● **Entries on where items appear**
►
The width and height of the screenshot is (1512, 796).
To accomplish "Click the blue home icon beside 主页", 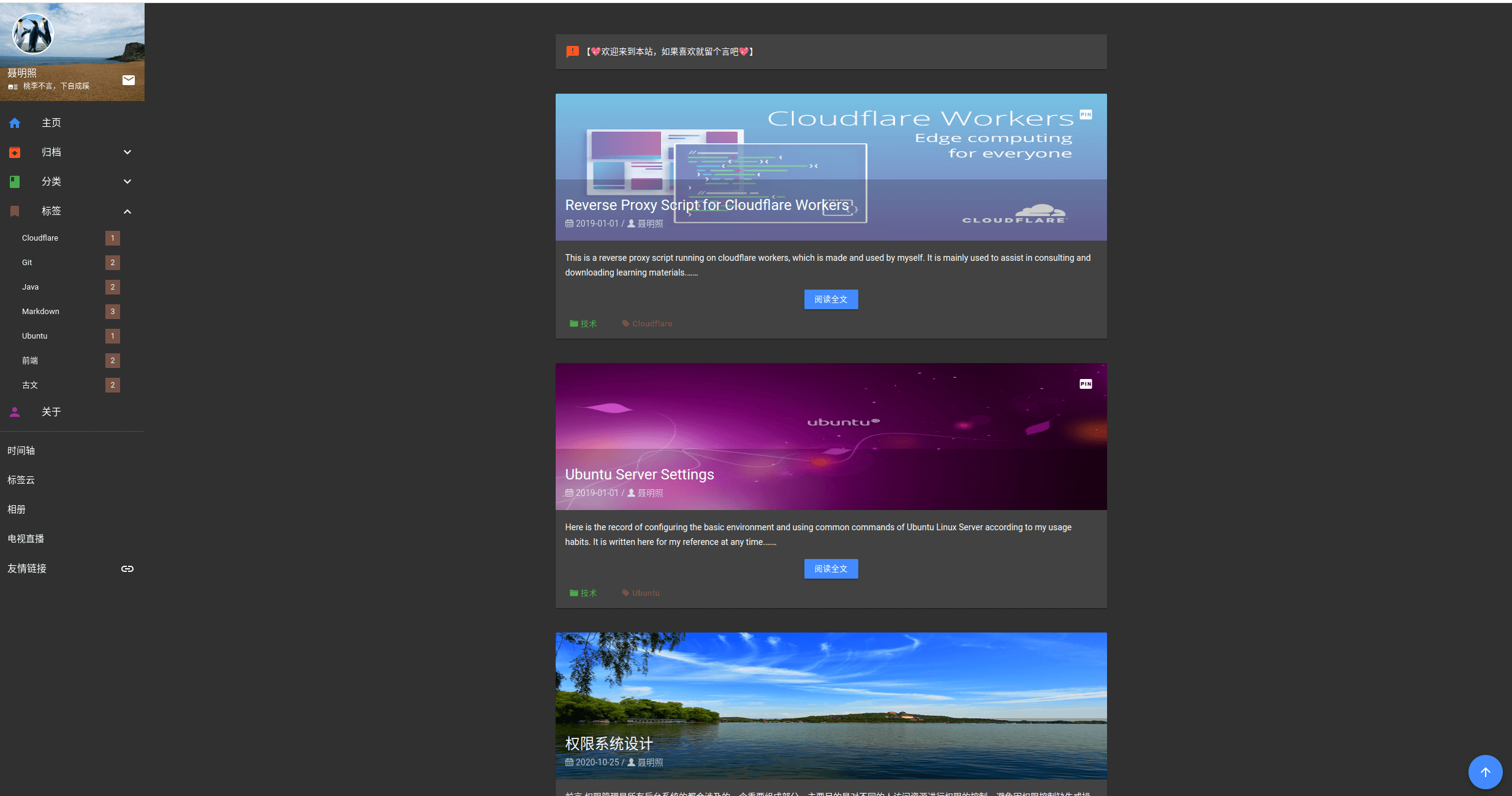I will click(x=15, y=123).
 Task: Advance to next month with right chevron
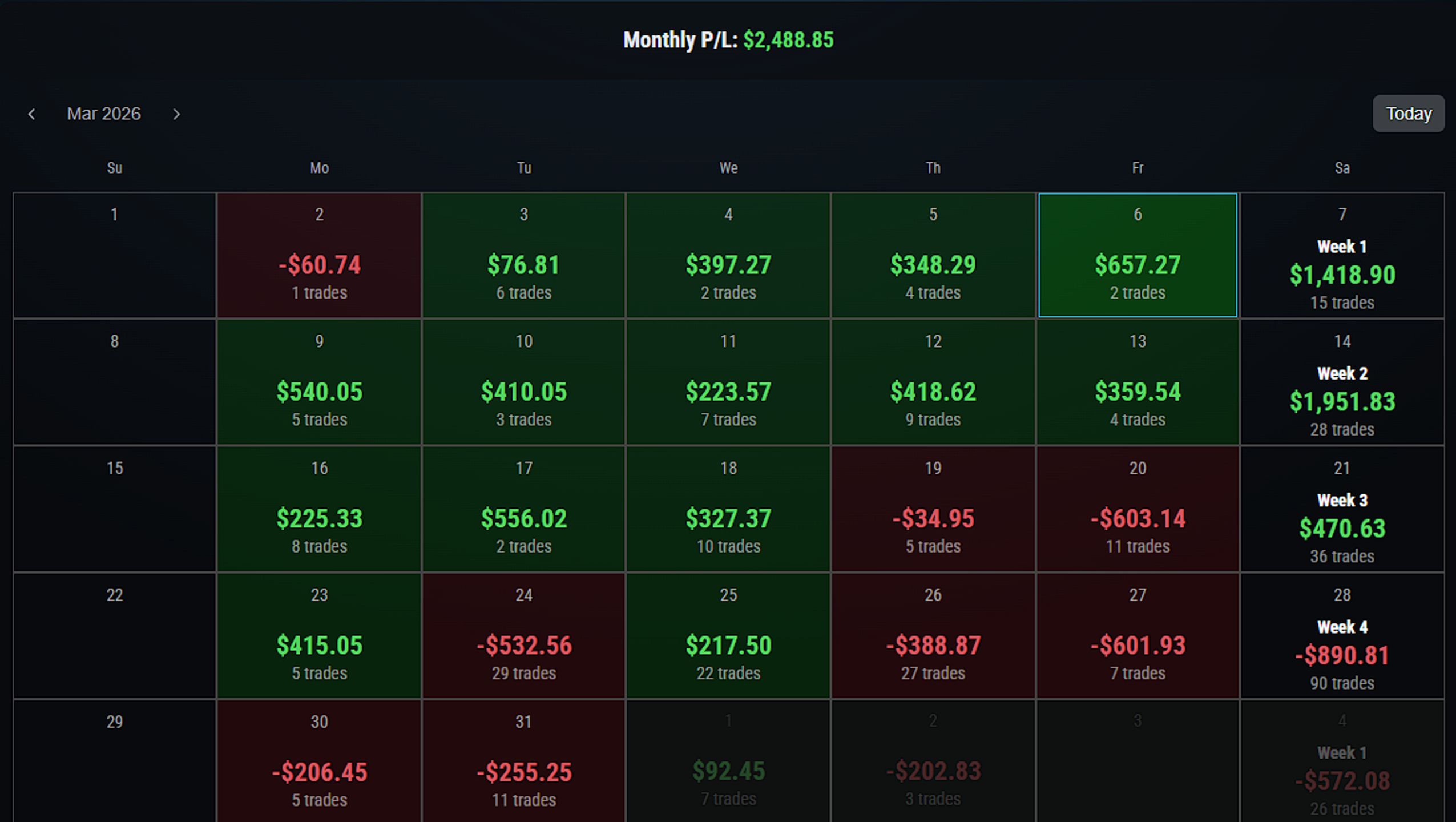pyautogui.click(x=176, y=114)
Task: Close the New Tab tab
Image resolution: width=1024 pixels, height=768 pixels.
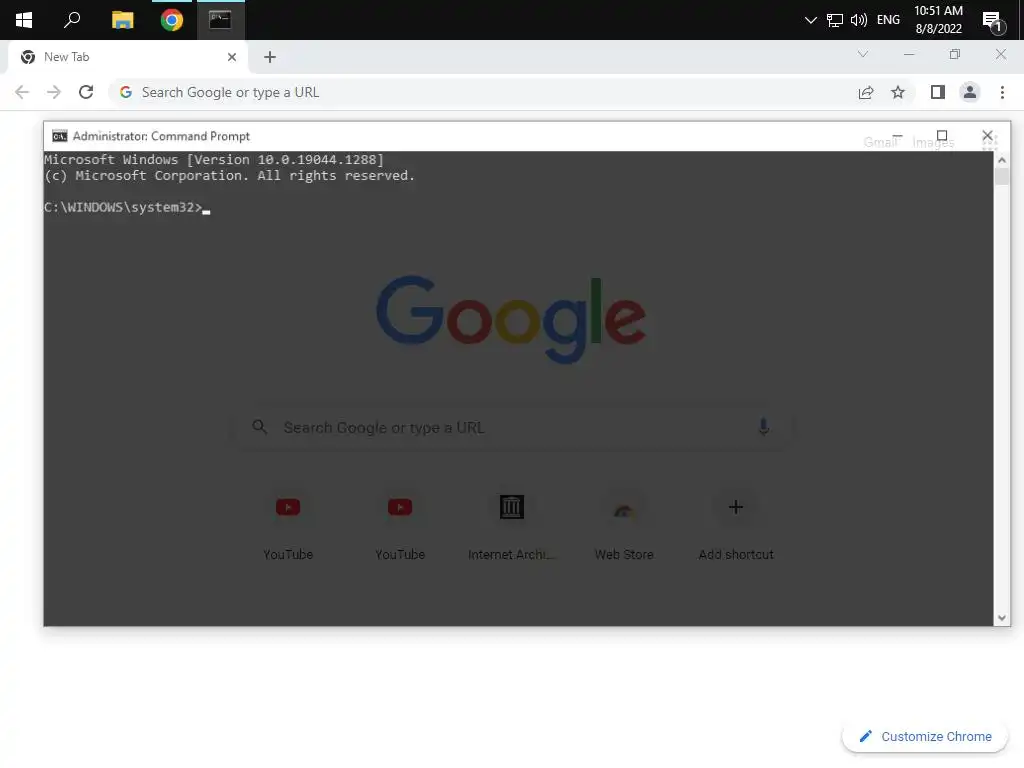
◄
● **EXERCISE PROMPT**
Copy out the lines of the listing word for word, beginning with the line that contains "Task: Close the New Tab tab" and continuing through the end of the listing. Leave the pictures out of your answer.

● **ANSWER BELOW**
Task: Close the New Tab tab
Image resolution: width=1024 pixels, height=768 pixels.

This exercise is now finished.